→ **Texte proposé**
------------------------------------------------

La discussion de groupe commença par l'examen des conditions de la transformation humaine. Pumla Gobodo-Madikizela suggéra qu'aux moments de transformation, la sagesse nous invite à changer par amour pour nos proches. Nous rétablissons les relations par sens de la communauté. Richie Davidson demanda comment de telles épiphanies peuvent être converties en quelque chose de plus durable.
« Le facteur fondamental est l'accoutumance et la familiarité, répondit Sa Sainteté. Il y a une approche indienne de l'acquisition du savoir qui commence par la compréhension fondée sur ce que vous entendez ou lisez. Cependant, par la réflexion et en faisant votre propre analyse, la conviction surgit. Si vous vous familiarisez vraiment avec cette conviction, vous en tirerez une expérience authentique. »
Gobodo-Madikizela reconnut ce processus dans ce qu'elle appelle la réparation. Elle dit qu'elle avait observé au Rwanda que les gens avaient réfléchi sur les avantages de se rapprocher d'anciens ennemis. Même si les voisins avaient tué des êtres chers, les gens ont conclu qu'il était plus utile de penser que demain pourrait être meilleur que le passé.
Sa Sainteté observa qu'une fois que l'on reconnaît que celui qui peut être considéré comme un ennemi est aussi un être humain, des changements peuvent se produire. Il répéta que les anciennes notions indiennes de non-violence et de compassion, ahimsa et karouna, ont une contribution à apporter sur cette façon de penser. Gobodo-Madikizela fit référence à l'importance de témoigner dans la mesure du possible à travers l'exemple de la transformation des autres.
Samdhong Rinpoché fut invité à donner son avis. « Je me rappelle d’une chose qui est arrivée au Mahatma Gandhi. Il assistait à la deuxième table ronde à Londres et un prêtre chrétien lui a lu un verset de la Bible qui disait que nous devrions aimer nos ennemis comme nous aimons nos voisins. Gandhi resta silencieux et le prêtre répéta ce qu'il avait dit. Pressé de répondre, le Mahatma lui dit : "La difficulté pour moi, c'est que je n'ai pas d'ennemis". La grande compassion ne consiste pas à se soucier d'un groupe ou d'un autre, mais à étendre la compassion à tous les êtres. »
Sa Sainteté expliqua que le fait de se soucier de notre propre bien-être est la base pour tendre la main aux autres, parce que nous voulons être heureux tout comme eux.
Un membre de l'auditoire demanda comment, par rapport à la souffrance des femmes décrite par Gobodo-Madikizela, il serait possible d'accéder à la joie. Elle répondit que l'une des voies pour trouver l'espoir dans la souffrance est la solidarité avec les autres, par exemple le souci de la justice sociale. Lorsque vous avez la volonté de maintenir une communauté éthique, vous exprimez votre solidarité avec les autres et vous vous souciez suffisamment d’autrui pour défendre la justice. Cela offre la possibilité de tendre la main aux autres, en rappelant que le mot même "d'apartheid" signifie séparation.

------------------------------------------------

→ **Données extraites d'une collection**

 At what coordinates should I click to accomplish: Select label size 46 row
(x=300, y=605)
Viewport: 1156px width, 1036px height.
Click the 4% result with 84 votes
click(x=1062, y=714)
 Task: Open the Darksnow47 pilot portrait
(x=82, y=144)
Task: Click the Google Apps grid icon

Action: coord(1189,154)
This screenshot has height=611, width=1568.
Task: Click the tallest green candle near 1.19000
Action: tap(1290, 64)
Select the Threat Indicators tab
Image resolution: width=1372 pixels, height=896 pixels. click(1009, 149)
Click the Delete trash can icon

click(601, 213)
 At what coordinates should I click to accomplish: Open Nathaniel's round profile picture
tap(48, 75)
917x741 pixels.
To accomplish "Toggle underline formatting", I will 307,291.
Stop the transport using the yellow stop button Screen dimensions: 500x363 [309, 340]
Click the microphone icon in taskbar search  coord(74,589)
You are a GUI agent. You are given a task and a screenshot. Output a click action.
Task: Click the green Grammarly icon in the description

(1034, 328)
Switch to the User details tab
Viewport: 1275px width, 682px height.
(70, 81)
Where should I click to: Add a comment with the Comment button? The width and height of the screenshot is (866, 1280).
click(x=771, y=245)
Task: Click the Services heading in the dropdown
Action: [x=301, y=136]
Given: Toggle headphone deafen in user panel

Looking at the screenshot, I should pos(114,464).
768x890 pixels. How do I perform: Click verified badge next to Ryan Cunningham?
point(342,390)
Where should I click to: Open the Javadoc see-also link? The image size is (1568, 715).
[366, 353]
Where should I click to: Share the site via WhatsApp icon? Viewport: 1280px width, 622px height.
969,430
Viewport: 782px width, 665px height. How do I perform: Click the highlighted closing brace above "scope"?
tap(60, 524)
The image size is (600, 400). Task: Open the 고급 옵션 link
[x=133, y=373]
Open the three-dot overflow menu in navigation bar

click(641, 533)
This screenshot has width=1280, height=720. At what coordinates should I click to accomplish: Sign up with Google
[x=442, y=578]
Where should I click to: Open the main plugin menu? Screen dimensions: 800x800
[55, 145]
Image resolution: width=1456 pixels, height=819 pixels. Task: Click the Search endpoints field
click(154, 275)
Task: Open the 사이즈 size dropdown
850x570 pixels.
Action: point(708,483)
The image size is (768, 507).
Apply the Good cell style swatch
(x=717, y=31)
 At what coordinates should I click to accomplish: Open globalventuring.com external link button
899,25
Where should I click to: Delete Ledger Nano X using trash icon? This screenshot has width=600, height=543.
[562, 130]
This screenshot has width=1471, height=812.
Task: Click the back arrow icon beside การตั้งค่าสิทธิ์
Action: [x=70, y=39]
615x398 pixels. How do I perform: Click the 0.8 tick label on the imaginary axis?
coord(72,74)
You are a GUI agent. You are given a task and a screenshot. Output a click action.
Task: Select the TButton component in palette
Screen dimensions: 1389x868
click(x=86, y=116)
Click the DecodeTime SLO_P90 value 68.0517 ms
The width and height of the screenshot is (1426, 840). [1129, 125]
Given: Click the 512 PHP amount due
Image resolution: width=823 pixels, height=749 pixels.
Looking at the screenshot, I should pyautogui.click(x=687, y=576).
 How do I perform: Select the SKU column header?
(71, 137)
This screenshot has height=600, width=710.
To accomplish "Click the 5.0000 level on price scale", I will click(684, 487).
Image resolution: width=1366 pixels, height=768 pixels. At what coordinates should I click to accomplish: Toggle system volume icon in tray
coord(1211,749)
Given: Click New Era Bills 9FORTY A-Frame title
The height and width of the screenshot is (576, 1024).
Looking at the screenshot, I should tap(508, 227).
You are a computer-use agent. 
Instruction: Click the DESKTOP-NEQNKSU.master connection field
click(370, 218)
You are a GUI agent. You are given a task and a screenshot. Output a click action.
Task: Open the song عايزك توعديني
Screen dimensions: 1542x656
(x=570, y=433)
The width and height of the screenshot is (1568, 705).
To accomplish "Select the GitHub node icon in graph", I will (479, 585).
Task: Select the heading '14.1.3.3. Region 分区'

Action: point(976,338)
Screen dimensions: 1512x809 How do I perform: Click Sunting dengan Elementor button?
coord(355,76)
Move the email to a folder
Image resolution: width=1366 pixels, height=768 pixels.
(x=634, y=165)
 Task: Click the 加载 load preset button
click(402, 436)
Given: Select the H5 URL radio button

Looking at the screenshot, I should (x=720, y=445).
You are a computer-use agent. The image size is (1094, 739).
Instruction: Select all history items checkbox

------------------------------------------------

→ **Exercices**
- 1) Répondez à ces questions d'après le texte sur la transformation humaine :
(a) Dans quel pays Gobodo-Madikizela a-t-elle fait ses observations sur la réparation ?
(b) Quels termes indiens Sa Sainteté associe-t-il à la non-violence et à la compassion ?
(c) D'après Gobodo-Madikizela, que signifie le mot « apartheid » ?
- 2) Dans le texte sur la transformation humaine, recopiez le passage qui va de « La discussion de » jusqu'à « de plus durable. », en substituant « révélations » à « épiphanies ».
- 3) Rédigez la suite du texte sur la transformation humaine, en reprenant juste après sa dernière phrase.

→ **Réponses**
- 1)
(a) Au Rwanda.
(b) Ahimsa et karouna.
(c) Séparation.

- 2)
La discussion de groupe commença par l'examen des conditions de la transformation humaine. Pumla Gobodo-Madikizela suggéra qu'aux moments de transformation, la sagesse nous invite à changer par amour pour nos proches. Nous rétablissons les relations par sens de la communauté. Richie Davidson demanda comment de telles révélations peuvent être converties en quelque chose de plus durable.

- 3)
Sa Sainteté dit qu'il existe un besoin de reconnaissance fondamental de l'égalité de soi avec les autres. Il cita quelques versets de sources bouddhistes :
Comme personne ne désire la moindre souffrance
Ni ne se contente jamais du bonheur obtenu,
Il n'y a pas de différence entre moi et les autres :
Ainsi, inspirez-moi afin que je me réjouisse du bonheur d’autrui.
Même si celui que j'ai aidé
Et en qui j'ai placé mes espoirs
Me cause un grand tort en me blessant,
Puissé-je le voir comme un excellent ami spirituel.
« La colère, la suspicion et la jalousie nous perturbent l'esprit, dit-il. L'antidote à ces émotions est de cultiver la patience et la tolérance. Qui nous donne l'opportunité de les développer ? Celui que nous appelons notre ennemi. Par conséquent, nous pouvons le voir comme un enseignant. »
Sa Sainteté réitéra son souhait d'en savoir plus sur les changements positifs que la culture de la compassion a sur le cerveau et, de même, sur les effets de la colère. Richie Davidson lui dit qu'il y a de plus en plus de preuves à ce sujet. Récemment, il est devenu clair que la méditation sur la compassion a pour effet de réduire l'inflammation, en particulier en relation avec le cerveau.
Guéshé Ngawang Samtèn demanda à Pumla Gobodo-Madikizela ce qui avait incité le jeune homme dans son passé à s'adresser à la Commission Vérité et Réconciliation. Était-ce un regret ou un sentiment de compassion ?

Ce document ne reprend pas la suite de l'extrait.